New Zealand jumps 27 places in this latest release of the Happy Planet Index (HPI) to 11th place out of 152 countries. New Zealanders are continuing to live long and happy lives. Their ecological footprint is falling, but is still well beyond the planet’s capacity.
The country’s high overall score is supported by the fact that New Zealanders live long and happy lives: life expectancy at birth is now beyond 82 years and self-reported happiness in the Ladder of Life remains consistently high, at around 7.2 on a scale from 0 to 10.
The reason for the large jump in New Zealand’s HPI score in 2019, however, is a sharp fall in its ecological footprint. This was calculated at a dismal 5.15 global hectares per person in 2012. The footprint was reduced below 4.5 in 2016, and continues to fall. It reached 3.87 global hectares per person in 2019.
This is good news, but there is more work to do. The sustainable ecological footprint in 2019 was slightly above 1.5 global hectares per person (meaning that theoretically, if everyone’s footprint was at or below this number in that year, then the planet’s resources would be able to renew themselves sustainably.)

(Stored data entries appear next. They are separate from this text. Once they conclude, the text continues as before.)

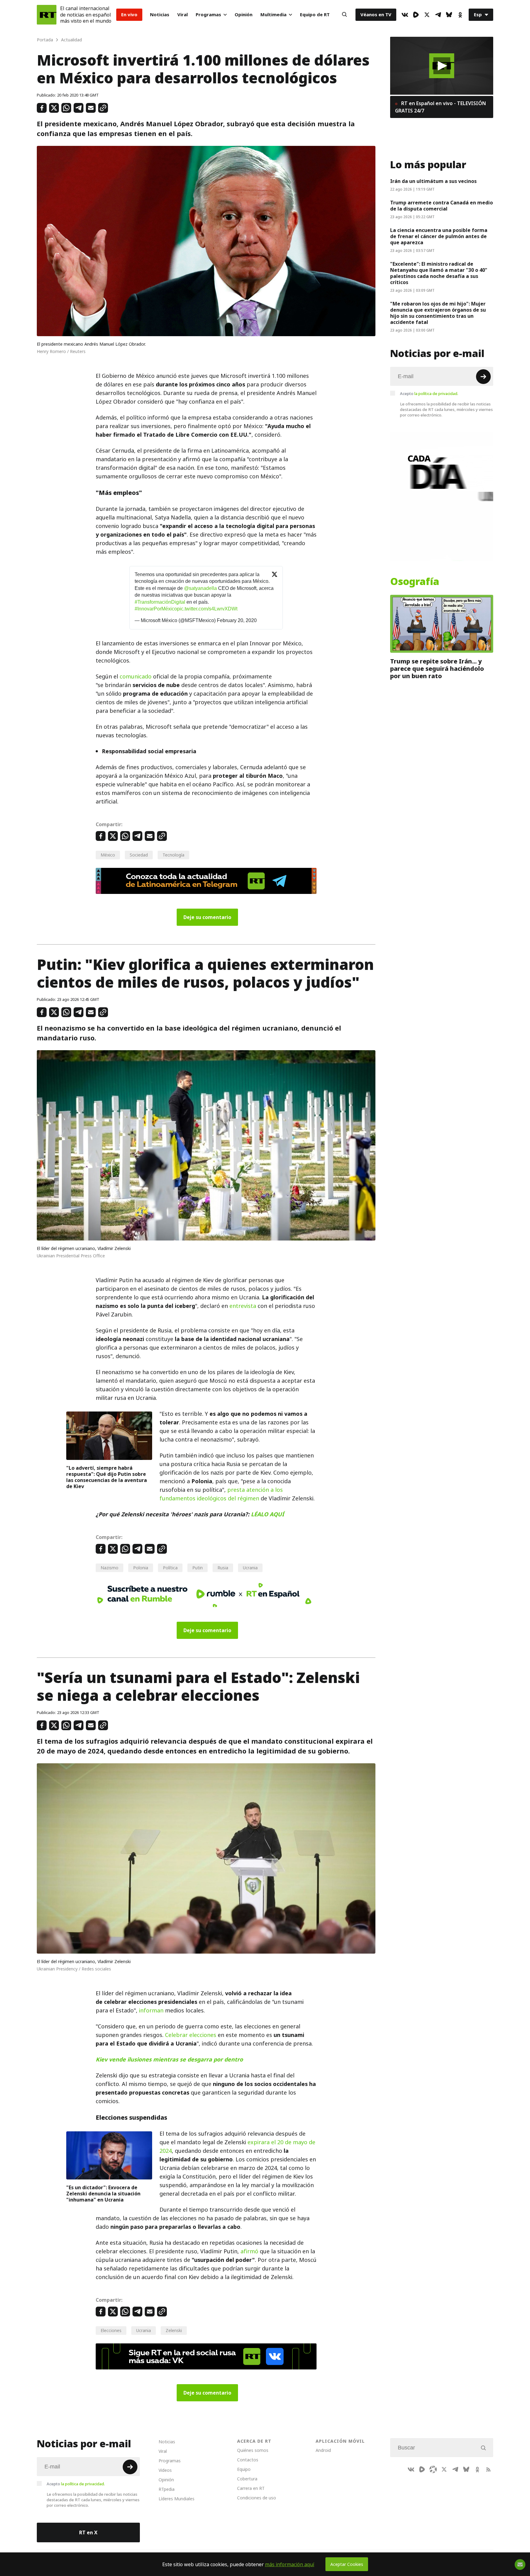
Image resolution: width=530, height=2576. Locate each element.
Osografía (414, 581)
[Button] (344, 14)
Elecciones (111, 2330)
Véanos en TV (375, 14)
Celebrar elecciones (190, 2035)
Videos (165, 2470)
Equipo (244, 2469)
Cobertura (247, 2478)
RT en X (88, 2532)
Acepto (429, 393)
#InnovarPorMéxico (156, 608)
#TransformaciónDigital (160, 602)
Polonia (140, 1567)
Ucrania (250, 1567)
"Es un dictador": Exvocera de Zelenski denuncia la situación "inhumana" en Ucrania (103, 2193)
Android (323, 2450)
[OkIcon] (460, 15)
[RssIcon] (488, 2469)
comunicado (136, 676)
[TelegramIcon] (438, 15)
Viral (182, 14)
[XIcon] (427, 15)
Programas (208, 14)
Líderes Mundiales (176, 2498)
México (108, 855)
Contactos (247, 2459)
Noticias (159, 14)
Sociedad (139, 855)
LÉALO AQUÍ (267, 1514)
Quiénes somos (252, 2450)
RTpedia (167, 2489)
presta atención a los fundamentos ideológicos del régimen (221, 1494)
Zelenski (174, 2330)
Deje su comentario (207, 917)
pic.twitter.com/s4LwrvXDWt (207, 608)
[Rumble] (416, 15)
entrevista (242, 1306)
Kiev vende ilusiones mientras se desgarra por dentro (169, 2059)
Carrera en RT (251, 2488)
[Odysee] (433, 2469)
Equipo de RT (315, 14)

Hence, New Zealand lifestyles in 2019 were still 2.5 times the planet’s bio-capacity.
There is a huge political debate in New Zealand about fair policies for sustainability. The government introduced its Wellbeing Budget in 2019, for example, which recognised the need to transition to a sustainable economy. A movement of farmers and rural professionals, Groundswell NZ, has recently protested in the streets, saying that regulations intended to improve environmental outcomes are not practical and should be scrapped.
The Happy Planet Index helps frame these local debates in a global context. Although New Zealanders are leading long and happy lives compared to many countries, the country is consuming more than its share of the planet’s natural resources.
The COVID-19 outbreak has affected just about all people and communities in 2020 and 2021. New Zealand’s relative isolation in the South Pacific meant it was harmed less than most countries. This was helped by a strong public health policy response, Unite against COVID-19.
That experience highlighted the importance of addressing inequities in health outcomes for different communities in New Zealand. It also highlighted large disparities in economic wellbeing among households. These inequities had profound implications for resilience and wellbeing in the crisis.
The challenge beyond COVID-19 is to design better policies for supporting an inclusive and sustainable Wellbeing Economy that meets human and ecological needs.
The Happy Planet Index will measure our success.